Just when my balls were starting to clutch, she stopped and stepped away.
‘What the fuck? What’s the matter?’
She shook her head. ‘You can finish yourself off.’
‘Oh, brilliant.’
I came up the wall, the hem of my T-shirt gripped under my chin. Somehow, that weren’t how I’d planned on the evening ending.
‘Thanks for that,’ I said. ‘Remind me to leave you half-cocked next time an’ all.’
‘Come again?’
I gave her a look. ‘That’s not even close to being funny.’ But you’d started giggling, and that set me off too. And we stayed there looking at each other, laughing, like we couldn’t really believe we’d done this behind the back of the Novotel, as if we were a couple of stupid schoolkids again. We carried on laughing until we heard footsteps on gravel and then I took your hand and we hurried round the corner.
It were a long walk back to your bus stop. You were hugging yourself warm, I remember, nodding in thought like you were working up to say something. I stayed silent. I didn’t want to risk spoiling things. It might be easy to say this looking back now, but when I laid in bed afterwards, smiling my face off, it honestly did feel like a real turning point in my life. Eventually, you said, ‘You doing anything tomorrow night?’ ‘’S Friday. I’ll be at the mosque.’
‘Really? Didn’t know you were that into it.’ My guard went up. ‘Why? That a problem?’
I saw her smiling to herself. ‘Nope. Not at all. In fact, some of my best friends are Muslims.’
I loved that you could make me laugh. ‘Yeah, yeah, okay. Sorry.’ We carried on walking. ‘’S just sometimes I get “the Friday feeling”, you know?’ I made air-quotes.
‘Guilt, probably. Wash off the sins of the week.’
‘Summat like that. Maybe.’
Up ahead, shadowed in orange under the dark glare of a lamppost, two giants were talking on the iron bench at the bus stop. But as we got closer I saw that it were only that the two blokes were perched up on the back-rest with their feet on the seat. They were smoking. Their chunky uniforms had large loose gold buttons. They were speaking some tongue-filled language.
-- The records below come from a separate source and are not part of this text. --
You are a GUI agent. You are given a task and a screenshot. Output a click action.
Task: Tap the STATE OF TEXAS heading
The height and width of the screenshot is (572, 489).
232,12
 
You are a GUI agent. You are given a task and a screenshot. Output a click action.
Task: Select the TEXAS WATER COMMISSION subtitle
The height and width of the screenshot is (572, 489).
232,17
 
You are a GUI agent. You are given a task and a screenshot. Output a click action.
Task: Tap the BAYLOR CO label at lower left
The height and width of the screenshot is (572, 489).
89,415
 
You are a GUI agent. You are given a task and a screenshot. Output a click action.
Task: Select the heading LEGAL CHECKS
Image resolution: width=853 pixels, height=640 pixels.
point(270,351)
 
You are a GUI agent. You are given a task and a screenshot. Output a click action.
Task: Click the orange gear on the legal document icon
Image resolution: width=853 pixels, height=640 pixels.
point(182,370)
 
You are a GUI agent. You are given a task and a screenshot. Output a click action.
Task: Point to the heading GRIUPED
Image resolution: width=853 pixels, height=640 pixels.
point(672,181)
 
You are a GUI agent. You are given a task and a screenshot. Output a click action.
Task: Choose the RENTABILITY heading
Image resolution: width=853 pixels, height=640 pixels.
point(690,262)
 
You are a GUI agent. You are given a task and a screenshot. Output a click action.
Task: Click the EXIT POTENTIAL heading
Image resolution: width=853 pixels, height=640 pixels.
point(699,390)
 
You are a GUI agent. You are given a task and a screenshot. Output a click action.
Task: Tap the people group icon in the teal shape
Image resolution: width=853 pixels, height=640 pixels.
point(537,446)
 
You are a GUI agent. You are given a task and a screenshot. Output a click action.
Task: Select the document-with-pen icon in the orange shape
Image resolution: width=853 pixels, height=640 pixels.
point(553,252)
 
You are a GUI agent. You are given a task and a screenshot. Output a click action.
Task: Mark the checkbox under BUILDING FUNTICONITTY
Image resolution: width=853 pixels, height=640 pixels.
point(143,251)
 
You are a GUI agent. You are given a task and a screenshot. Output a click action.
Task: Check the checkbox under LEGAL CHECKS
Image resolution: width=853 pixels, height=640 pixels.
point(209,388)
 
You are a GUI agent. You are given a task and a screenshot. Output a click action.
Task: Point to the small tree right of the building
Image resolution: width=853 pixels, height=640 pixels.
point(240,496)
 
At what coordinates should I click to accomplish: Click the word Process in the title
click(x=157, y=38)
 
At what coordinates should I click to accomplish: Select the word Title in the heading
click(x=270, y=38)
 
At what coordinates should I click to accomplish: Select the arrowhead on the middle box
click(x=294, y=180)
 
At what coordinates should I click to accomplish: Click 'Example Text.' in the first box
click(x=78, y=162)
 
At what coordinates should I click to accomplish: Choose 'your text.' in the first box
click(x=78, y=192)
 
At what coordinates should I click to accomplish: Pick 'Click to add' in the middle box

Porters from the hotel, probably. I put my arm around your shoulder and pulled you to me. We moved inside the bus shelter, away from the two blokes. The bus didn’t look like coming any time soon.
I knew the answer, but anyway I asked, ‘Do you like me?’
You looked surprised, amused even. ‘What are we? Twelve?’ Then: ‘Why? Do you like me?’
I made sure to get your eye. ‘Yeah. I do like you. As it happens.’
It did the trick. You pressed your face into the side of my neck, sucking it, and lifted your arms around my head. Behind you, the porters ground out their cigarettes and nudged one another. And then I remember steering one hand around you, and around your waist, and thinking that it sempt made to fit my hand.